First, when training a deep learning supervised learning model, if there is not a large amount of label data, the model cannot be trained.

Second, 3D human posture data takes a lot of time, human resources, and equipment resources to make label data differently from 2D human posture data.

Third, since many resources are involved, the number of published data itself is small, and there is only limited data for training deep learning models.

Because of these problems, supervised deep learning technology cannot exhibit its performance without label data.

The present invention has been devised to solve the above problems, and an object of the present invention is to improve the supervised learning 3D human posture estimation method that was dependent on 3D label data, thereby providing a self-supervised learning method that is relatively free from label data. It is intended to provide a method that can be used for general-purpose posture estimation.

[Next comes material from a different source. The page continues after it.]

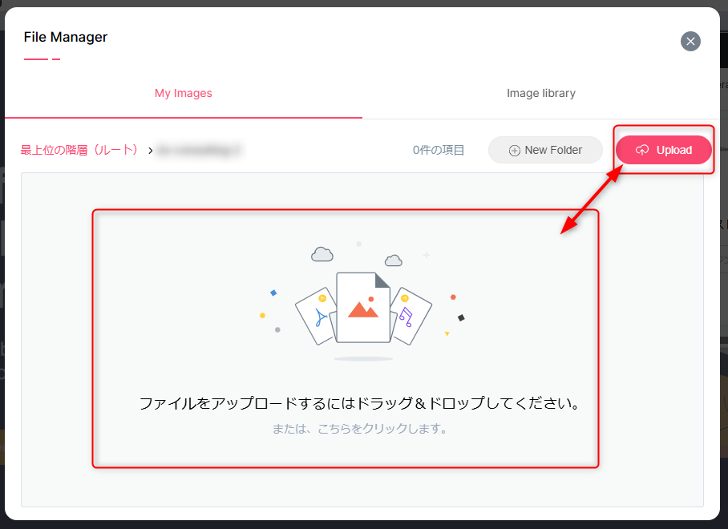Screen dimensions: 728x529
Task: Click the plus circle icon in New Folder
Action: point(515,151)
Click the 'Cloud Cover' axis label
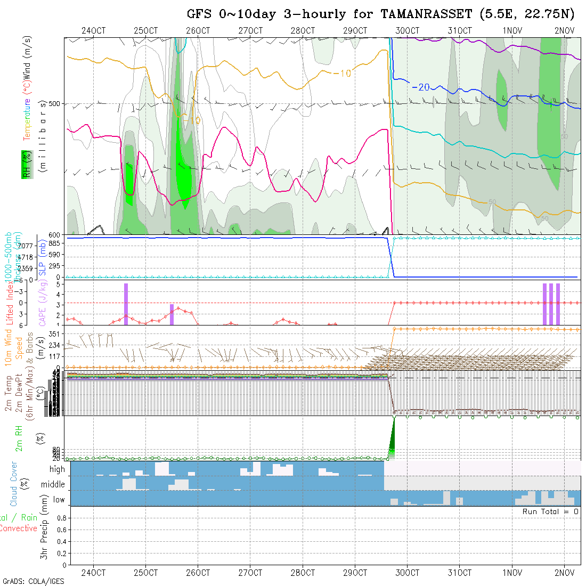 coord(14,484)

According to an embodiment of the present invention for achieving the above object, a network learning method for estimating a 3D posture is a 3D method of a first view from an input image of a first view using a network for 3D posture estimation. a first estimation step of estimating a posture; a second estimation step of estimating a 3D posture of a second viewpoint from an input image of a second viewpoint using a network for 3D posture estimation; a first rotation step of rotating the three-dimensional posture of the first viewpoint to the second viewpoint; using the loss function between the 3D posture obtained in the second estimation step and the 3D posture obtained in the first rotation step to learn a network for 3D posture estimation.

A network learning method for three-dimensional posture estimation according to an embodiment of the present invention comprises: a second rotation step of rotating a three-dimensional posture of a second view to a first view; and using the loss function between the 3D posture obtained in the first estimation step and the 3D posture obtained in the second rotation step to learn a network for 3D posture estimation.

The first rotation step is performed by applying a camera rotation matrix that converts the first point of view of the camera to the second point of view, and the three-dimensional posture of the first point of view is rotated to the second point of view, and the second rotation step includes the second point of view of the camera. By applying a camera rotation matrix that converts the viewpoint to the first viewpoint, the 3D posture of the second viewpoint may be rotated to the first viewpoint.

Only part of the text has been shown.